__PROBLEM TO SOLVE__
Rewrite the data below with every "Given" swapped for "Request" and nothing else changed. Leave the pictures out.

** Start of DATA FOR THE TASK **

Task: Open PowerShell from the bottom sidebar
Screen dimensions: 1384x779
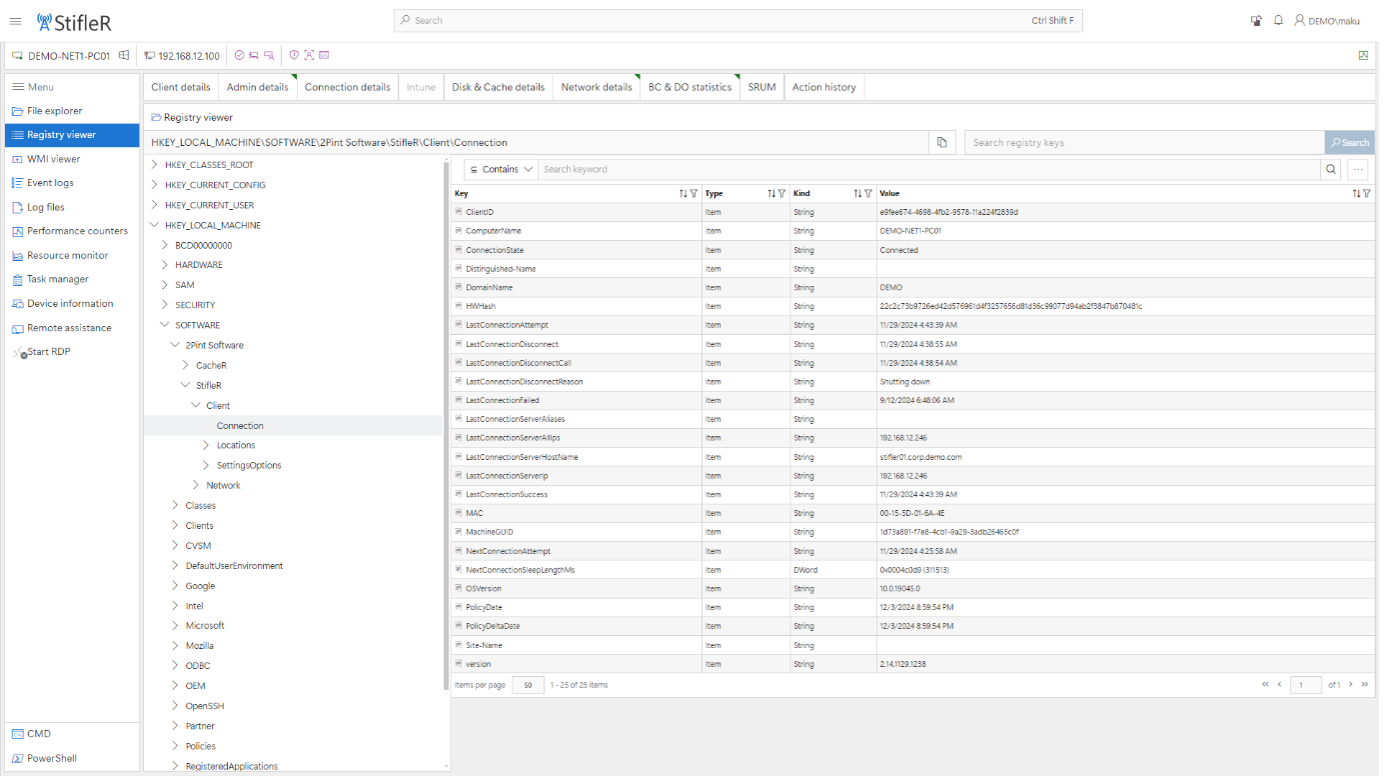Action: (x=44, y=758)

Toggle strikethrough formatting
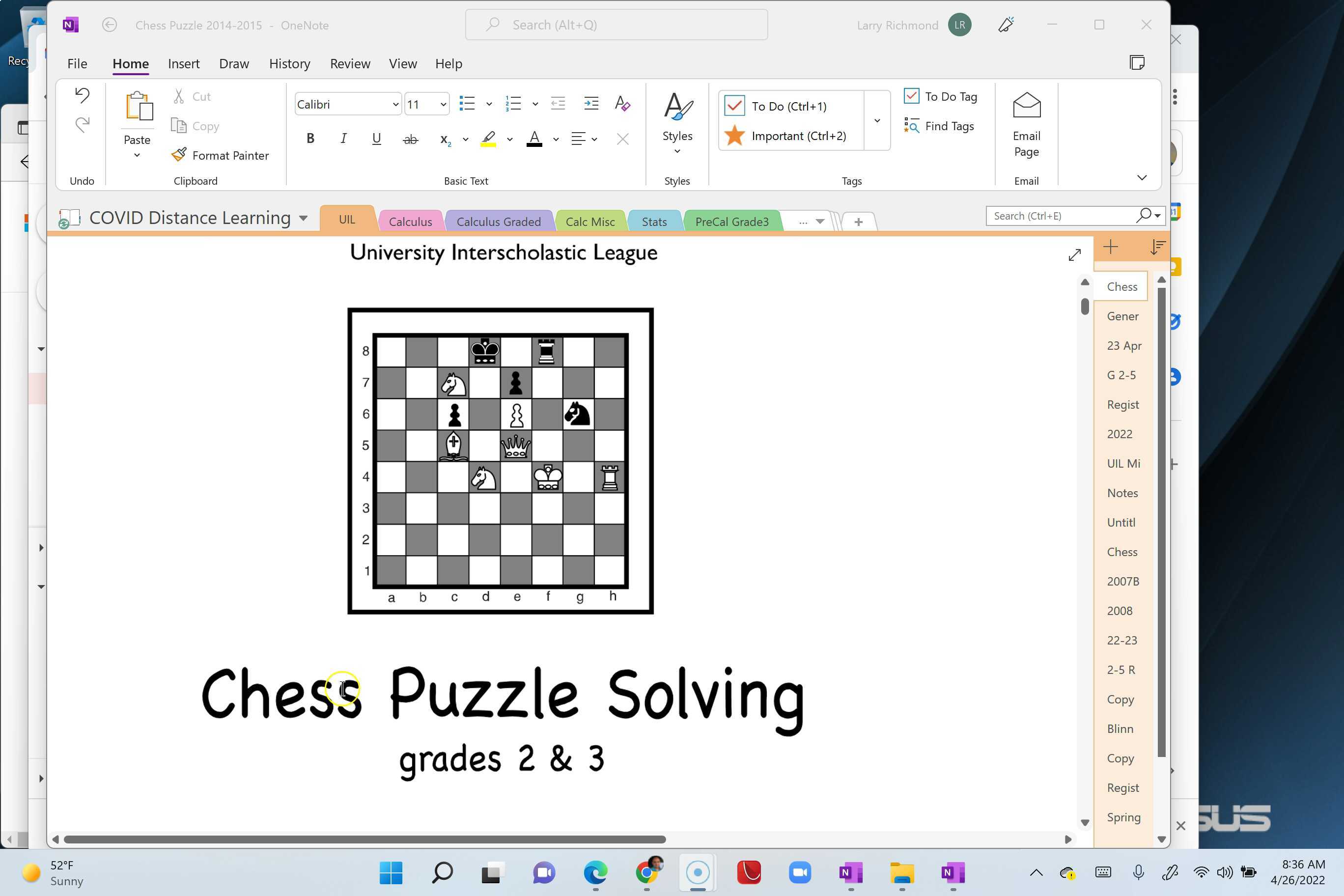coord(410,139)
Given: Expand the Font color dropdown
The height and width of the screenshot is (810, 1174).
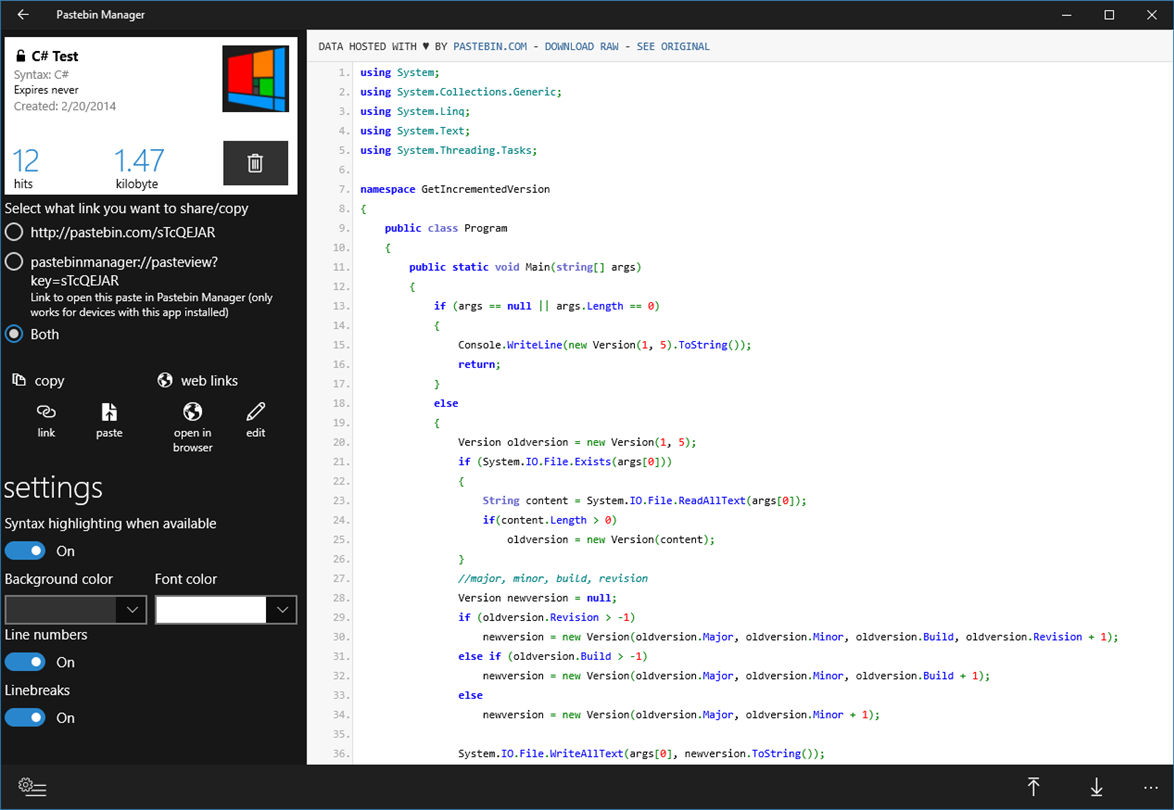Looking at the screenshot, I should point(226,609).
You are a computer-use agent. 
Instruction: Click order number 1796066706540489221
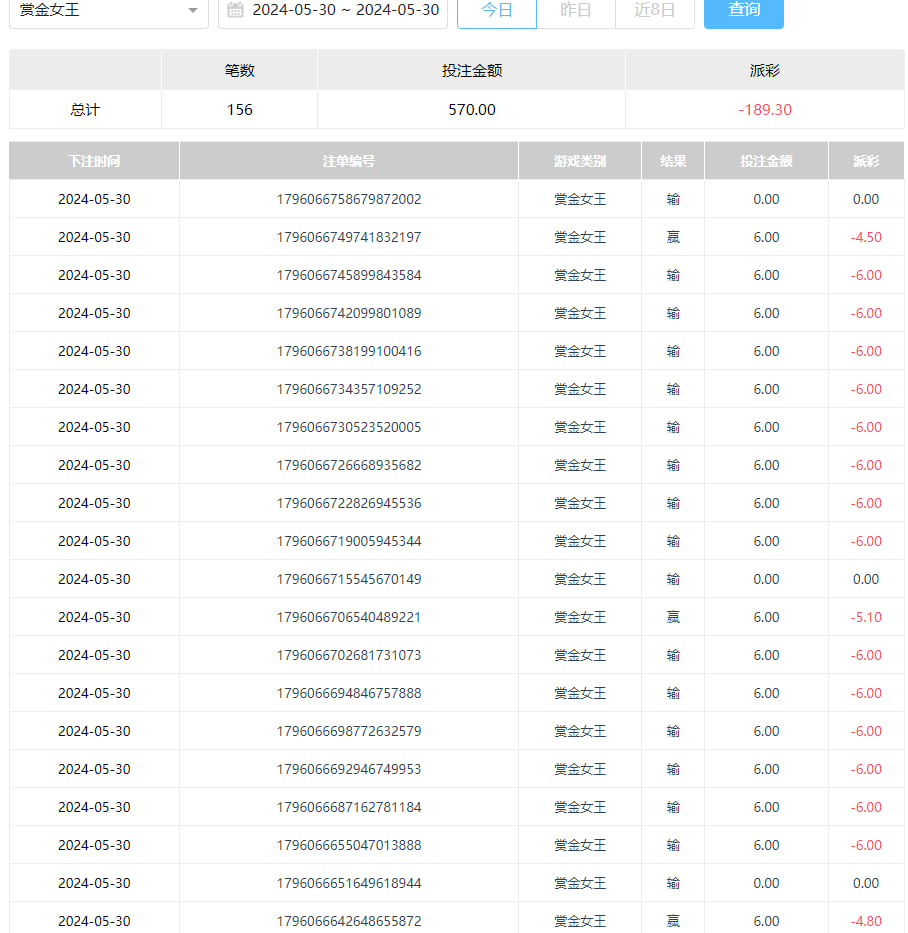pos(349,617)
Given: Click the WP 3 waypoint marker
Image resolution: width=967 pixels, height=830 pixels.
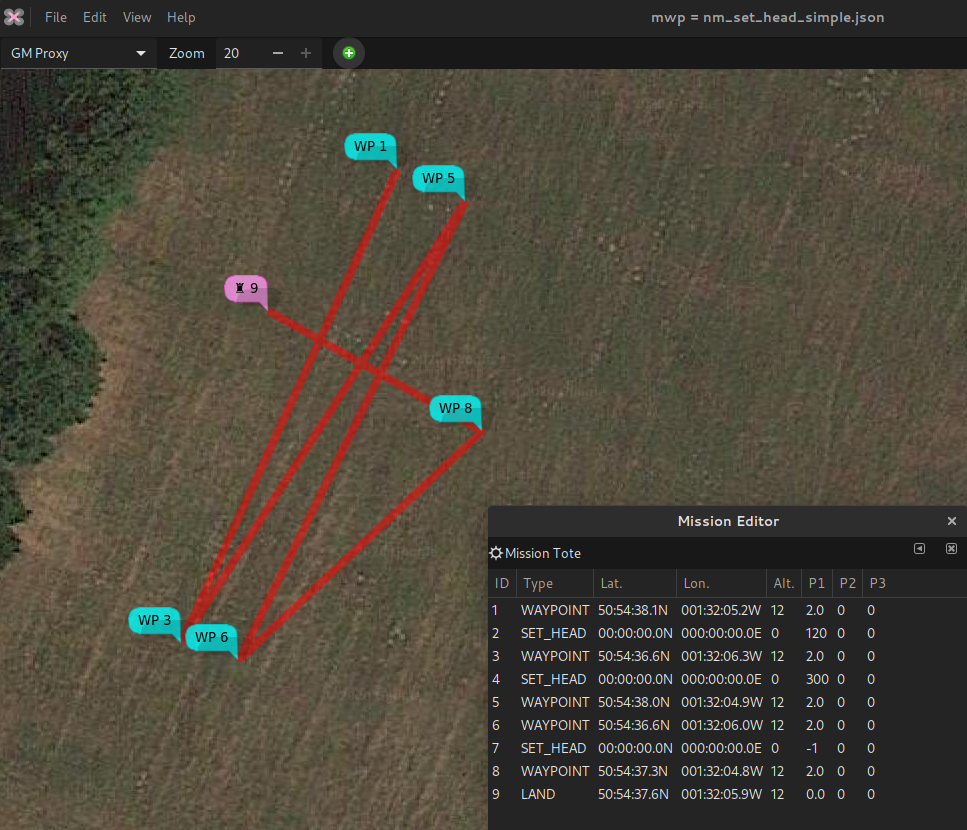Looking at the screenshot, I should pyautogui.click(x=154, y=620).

** End of DATA FOR THE TASK **

__ANSWER TO THE EXERCISE__
Task: Open PowerShell from the bottom sidebar
Screen dimensions: 1384x779
Action: (x=44, y=758)

Toggle strikethrough formatting
coord(410,139)
Request: Expand the Font color dropdown
The height and width of the screenshot is (810, 1174).
Looking at the screenshot, I should point(226,609).
You are a computer-use agent. 
Instruction: Click order number 1796066706540489221
pos(349,617)
Request: Click the WP 3 waypoint marker
Image resolution: width=967 pixels, height=830 pixels.
Looking at the screenshot, I should pyautogui.click(x=154, y=620).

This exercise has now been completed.